Word and element pointing entries
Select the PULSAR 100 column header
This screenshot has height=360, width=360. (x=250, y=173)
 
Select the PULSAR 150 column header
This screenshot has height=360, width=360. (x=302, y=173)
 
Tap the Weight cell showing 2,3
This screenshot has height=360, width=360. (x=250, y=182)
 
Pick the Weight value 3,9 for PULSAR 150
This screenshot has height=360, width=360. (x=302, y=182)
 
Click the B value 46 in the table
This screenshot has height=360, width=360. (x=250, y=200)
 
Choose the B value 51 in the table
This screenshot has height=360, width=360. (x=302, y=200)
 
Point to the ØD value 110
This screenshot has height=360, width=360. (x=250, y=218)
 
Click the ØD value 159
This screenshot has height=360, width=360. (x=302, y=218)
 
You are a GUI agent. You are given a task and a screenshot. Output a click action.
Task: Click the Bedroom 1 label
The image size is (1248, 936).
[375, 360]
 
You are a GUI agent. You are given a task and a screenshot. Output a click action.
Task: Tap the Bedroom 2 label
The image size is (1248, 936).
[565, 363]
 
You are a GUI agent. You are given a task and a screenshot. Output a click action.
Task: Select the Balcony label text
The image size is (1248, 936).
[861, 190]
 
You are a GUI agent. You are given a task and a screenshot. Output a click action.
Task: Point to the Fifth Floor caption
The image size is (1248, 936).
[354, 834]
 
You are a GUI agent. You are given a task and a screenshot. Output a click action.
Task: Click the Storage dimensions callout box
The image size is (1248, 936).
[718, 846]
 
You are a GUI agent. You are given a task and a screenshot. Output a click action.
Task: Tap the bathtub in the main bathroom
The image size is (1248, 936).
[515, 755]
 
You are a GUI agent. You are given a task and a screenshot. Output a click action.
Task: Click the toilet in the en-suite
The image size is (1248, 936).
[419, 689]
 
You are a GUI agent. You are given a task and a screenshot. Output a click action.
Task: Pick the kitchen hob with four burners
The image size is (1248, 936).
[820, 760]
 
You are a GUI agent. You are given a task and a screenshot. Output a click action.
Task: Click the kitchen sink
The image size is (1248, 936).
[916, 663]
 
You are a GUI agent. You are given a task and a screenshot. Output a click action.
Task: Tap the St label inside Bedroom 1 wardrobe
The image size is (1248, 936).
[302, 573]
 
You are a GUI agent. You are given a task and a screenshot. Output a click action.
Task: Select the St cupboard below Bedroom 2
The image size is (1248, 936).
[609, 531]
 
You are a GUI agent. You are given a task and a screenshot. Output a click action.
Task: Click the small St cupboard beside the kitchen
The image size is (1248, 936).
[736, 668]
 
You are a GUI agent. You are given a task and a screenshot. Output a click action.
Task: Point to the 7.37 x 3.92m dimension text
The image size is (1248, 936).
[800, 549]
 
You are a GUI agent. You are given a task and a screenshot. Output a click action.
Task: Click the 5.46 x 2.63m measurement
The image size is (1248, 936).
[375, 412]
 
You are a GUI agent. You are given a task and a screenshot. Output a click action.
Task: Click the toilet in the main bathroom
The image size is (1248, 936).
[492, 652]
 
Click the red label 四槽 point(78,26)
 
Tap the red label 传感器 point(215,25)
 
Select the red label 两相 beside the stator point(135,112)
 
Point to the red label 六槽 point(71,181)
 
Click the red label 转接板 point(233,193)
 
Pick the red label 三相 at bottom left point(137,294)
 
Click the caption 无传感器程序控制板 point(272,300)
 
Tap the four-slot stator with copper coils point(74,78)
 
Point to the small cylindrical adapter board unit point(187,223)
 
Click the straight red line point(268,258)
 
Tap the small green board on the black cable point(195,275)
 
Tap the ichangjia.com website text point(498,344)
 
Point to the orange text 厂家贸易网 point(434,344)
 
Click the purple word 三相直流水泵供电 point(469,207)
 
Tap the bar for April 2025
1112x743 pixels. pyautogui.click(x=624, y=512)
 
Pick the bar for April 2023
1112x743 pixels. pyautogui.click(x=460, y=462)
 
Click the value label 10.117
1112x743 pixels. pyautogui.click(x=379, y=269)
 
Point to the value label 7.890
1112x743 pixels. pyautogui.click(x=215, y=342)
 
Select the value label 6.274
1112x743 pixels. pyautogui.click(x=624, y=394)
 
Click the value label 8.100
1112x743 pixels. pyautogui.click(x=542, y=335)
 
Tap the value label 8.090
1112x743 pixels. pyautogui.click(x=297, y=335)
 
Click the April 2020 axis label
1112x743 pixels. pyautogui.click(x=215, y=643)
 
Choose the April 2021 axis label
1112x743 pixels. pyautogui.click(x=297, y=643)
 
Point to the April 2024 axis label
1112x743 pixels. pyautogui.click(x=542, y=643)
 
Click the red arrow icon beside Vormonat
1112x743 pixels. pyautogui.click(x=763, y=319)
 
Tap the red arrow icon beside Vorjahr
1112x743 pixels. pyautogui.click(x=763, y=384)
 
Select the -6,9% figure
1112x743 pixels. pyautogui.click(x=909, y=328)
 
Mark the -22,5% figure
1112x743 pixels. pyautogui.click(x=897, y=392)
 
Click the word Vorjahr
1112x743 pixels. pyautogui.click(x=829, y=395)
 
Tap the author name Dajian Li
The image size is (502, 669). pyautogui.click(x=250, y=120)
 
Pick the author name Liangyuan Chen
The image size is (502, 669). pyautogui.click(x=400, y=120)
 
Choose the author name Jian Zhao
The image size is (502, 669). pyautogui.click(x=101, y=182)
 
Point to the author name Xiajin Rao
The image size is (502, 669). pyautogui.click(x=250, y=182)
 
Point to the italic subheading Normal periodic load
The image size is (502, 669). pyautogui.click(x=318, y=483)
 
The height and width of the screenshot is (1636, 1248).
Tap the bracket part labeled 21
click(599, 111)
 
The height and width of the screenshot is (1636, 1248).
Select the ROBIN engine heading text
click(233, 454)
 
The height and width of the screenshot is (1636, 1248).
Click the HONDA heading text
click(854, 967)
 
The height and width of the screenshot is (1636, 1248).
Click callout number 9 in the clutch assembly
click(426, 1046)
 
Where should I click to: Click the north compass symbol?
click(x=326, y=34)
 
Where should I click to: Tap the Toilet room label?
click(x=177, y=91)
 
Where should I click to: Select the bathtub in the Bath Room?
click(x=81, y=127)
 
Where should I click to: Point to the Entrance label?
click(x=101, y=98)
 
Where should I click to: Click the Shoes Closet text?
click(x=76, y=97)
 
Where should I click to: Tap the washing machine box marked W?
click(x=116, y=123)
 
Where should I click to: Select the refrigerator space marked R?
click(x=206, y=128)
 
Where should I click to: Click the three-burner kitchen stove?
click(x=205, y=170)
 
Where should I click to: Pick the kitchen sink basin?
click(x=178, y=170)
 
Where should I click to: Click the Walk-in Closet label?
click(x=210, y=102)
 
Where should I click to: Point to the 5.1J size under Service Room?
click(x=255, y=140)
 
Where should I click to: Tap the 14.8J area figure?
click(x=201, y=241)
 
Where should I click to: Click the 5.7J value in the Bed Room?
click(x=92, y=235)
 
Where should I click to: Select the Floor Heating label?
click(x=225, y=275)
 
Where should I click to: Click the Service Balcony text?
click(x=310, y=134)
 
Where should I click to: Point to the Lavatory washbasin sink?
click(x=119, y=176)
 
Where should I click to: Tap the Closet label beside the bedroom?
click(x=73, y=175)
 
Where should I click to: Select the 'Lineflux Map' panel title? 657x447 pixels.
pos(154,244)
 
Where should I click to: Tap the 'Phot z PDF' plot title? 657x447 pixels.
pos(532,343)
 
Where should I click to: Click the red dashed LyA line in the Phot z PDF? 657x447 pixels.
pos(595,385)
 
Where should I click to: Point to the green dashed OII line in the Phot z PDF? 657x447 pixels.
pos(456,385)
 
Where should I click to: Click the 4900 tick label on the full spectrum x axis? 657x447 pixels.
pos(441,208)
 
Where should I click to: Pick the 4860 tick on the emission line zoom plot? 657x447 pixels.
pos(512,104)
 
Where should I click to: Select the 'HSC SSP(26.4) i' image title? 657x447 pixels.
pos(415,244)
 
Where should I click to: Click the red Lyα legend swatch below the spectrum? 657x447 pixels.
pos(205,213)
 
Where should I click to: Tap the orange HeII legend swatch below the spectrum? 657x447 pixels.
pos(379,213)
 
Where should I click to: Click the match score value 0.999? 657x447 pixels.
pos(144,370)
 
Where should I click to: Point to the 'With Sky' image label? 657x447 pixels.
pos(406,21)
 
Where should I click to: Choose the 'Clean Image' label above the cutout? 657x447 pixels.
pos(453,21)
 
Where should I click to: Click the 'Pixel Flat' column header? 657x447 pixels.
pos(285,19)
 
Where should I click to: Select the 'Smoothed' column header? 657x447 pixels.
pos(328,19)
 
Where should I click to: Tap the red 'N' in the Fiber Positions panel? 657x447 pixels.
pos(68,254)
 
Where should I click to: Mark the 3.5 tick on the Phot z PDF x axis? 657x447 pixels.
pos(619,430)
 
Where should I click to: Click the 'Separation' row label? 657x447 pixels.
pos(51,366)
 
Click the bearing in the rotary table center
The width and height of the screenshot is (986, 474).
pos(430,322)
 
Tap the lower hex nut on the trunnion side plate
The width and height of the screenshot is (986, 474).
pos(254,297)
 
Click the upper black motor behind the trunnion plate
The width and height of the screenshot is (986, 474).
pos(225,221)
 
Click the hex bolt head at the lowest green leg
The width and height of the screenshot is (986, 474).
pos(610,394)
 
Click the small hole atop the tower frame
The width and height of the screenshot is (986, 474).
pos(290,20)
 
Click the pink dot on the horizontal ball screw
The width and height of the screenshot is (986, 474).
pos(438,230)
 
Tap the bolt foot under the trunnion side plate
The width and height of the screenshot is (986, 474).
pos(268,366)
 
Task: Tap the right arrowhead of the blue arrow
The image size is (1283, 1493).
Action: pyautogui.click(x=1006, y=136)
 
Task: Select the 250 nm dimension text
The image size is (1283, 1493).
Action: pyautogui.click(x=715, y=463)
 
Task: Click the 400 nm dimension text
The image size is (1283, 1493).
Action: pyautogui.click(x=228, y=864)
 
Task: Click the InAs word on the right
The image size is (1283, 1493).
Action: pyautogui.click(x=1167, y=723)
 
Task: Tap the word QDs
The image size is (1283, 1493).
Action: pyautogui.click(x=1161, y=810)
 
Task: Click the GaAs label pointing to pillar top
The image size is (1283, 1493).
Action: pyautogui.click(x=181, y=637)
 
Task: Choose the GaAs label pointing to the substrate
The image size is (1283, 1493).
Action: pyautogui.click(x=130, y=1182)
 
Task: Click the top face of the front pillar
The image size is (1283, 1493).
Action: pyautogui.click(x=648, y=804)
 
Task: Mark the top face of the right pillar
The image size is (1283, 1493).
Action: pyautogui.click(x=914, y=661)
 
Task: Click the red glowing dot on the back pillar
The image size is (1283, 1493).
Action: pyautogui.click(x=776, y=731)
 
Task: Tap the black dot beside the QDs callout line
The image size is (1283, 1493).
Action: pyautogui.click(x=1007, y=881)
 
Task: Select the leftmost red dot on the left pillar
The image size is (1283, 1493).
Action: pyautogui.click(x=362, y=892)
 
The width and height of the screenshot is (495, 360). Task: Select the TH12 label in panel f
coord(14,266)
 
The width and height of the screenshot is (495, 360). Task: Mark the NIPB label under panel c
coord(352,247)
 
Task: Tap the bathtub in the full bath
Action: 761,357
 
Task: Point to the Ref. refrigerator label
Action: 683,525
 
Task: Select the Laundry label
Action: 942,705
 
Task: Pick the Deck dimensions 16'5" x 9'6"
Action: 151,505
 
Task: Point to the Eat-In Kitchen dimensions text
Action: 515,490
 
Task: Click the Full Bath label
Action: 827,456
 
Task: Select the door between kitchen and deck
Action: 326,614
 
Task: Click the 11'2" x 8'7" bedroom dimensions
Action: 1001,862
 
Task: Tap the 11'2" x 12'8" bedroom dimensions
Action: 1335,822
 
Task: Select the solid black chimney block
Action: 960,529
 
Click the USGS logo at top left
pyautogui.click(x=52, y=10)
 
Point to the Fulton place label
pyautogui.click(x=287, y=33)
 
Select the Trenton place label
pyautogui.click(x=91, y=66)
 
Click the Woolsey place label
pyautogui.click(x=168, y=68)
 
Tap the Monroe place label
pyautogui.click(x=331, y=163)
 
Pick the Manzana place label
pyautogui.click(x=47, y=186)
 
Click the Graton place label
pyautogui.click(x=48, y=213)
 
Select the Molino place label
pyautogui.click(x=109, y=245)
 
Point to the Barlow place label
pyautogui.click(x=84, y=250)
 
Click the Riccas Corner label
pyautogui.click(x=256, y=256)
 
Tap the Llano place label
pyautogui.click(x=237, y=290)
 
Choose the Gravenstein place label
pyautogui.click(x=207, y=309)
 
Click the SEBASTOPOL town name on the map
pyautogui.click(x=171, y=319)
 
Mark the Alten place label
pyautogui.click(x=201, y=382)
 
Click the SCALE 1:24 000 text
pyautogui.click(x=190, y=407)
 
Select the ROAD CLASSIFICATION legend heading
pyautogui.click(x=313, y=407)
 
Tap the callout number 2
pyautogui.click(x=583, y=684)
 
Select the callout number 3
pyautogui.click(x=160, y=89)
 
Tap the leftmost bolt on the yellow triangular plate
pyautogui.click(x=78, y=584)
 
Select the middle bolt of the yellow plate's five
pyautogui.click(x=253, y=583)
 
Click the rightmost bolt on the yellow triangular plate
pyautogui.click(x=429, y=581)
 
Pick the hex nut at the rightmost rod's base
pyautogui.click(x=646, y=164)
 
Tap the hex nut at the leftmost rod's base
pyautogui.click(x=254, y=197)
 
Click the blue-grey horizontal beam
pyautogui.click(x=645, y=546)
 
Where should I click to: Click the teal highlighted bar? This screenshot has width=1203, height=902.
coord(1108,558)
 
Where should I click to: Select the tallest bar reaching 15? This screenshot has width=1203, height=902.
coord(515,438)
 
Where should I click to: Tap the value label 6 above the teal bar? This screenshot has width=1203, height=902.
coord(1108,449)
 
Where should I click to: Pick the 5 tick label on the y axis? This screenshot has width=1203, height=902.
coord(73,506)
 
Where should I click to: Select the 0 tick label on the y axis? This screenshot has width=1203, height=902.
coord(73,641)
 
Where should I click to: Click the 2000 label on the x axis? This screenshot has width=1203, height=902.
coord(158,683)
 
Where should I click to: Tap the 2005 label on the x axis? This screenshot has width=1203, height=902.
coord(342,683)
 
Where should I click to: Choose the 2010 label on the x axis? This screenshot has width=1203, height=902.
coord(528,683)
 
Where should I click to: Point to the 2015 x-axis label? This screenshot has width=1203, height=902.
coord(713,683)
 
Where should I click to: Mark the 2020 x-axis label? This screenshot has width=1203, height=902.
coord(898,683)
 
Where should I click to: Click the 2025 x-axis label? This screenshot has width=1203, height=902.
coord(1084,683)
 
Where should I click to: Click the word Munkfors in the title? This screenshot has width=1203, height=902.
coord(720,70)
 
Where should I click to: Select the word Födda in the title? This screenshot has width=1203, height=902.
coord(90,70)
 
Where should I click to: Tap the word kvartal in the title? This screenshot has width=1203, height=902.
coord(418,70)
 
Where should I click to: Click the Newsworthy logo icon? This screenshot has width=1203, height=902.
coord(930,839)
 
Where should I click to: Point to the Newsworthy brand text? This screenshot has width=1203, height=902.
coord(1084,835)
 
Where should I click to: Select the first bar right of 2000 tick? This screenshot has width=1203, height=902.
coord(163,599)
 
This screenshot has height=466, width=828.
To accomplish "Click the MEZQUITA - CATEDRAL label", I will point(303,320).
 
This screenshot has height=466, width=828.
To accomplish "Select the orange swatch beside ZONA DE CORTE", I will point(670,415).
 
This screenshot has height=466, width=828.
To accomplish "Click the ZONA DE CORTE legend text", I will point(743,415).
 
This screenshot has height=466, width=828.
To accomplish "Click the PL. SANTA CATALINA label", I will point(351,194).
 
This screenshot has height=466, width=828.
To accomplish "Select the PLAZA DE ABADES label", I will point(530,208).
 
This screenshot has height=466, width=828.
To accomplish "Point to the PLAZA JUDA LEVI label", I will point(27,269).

Task brief:
Copy out the material word for word, from its first line through the line containing "This screenshot has height=360, width=360. (x=302, y=182)".

Task solution:
Select the PULSAR 100 column header
This screenshot has height=360, width=360. (x=250, y=173)
 
Select the PULSAR 150 column header
This screenshot has height=360, width=360. (x=302, y=173)
 
Tap the Weight cell showing 2,3
This screenshot has height=360, width=360. (x=250, y=182)
 
Pick the Weight value 3,9 for PULSAR 150
This screenshot has height=360, width=360. (x=302, y=182)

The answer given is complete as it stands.